Listed records:
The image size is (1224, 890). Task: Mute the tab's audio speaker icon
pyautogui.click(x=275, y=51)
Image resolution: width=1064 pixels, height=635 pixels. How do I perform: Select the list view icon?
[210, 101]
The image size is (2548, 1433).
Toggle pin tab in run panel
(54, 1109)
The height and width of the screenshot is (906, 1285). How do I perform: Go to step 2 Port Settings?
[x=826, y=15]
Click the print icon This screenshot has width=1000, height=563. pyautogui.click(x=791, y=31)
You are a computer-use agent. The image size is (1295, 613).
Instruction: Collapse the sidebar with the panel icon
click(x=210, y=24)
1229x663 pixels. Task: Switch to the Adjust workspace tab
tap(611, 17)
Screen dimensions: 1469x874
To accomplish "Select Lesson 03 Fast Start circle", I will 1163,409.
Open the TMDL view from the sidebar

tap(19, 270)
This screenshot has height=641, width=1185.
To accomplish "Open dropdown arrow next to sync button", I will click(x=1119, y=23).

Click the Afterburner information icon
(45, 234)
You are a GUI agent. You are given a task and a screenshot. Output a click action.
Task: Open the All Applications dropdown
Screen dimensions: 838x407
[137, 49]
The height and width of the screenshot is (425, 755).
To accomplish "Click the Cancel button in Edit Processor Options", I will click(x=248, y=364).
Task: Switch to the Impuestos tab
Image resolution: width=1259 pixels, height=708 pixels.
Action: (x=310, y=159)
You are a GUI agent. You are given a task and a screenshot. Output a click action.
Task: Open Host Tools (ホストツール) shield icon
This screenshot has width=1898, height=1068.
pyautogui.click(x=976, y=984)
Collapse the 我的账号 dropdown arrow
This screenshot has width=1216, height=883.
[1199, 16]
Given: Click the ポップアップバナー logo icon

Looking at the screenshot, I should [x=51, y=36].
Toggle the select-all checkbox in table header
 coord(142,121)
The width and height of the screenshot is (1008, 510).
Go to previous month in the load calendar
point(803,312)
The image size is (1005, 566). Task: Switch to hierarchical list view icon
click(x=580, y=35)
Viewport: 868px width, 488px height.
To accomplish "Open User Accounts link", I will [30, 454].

Instructions for the task:
Pull out all lines in the data above that include "arrow".

Completed task:
To accomplish "Open dropdown arrow next to sync button", I will click(x=1119, y=23).
Collapse the 我的账号 dropdown arrow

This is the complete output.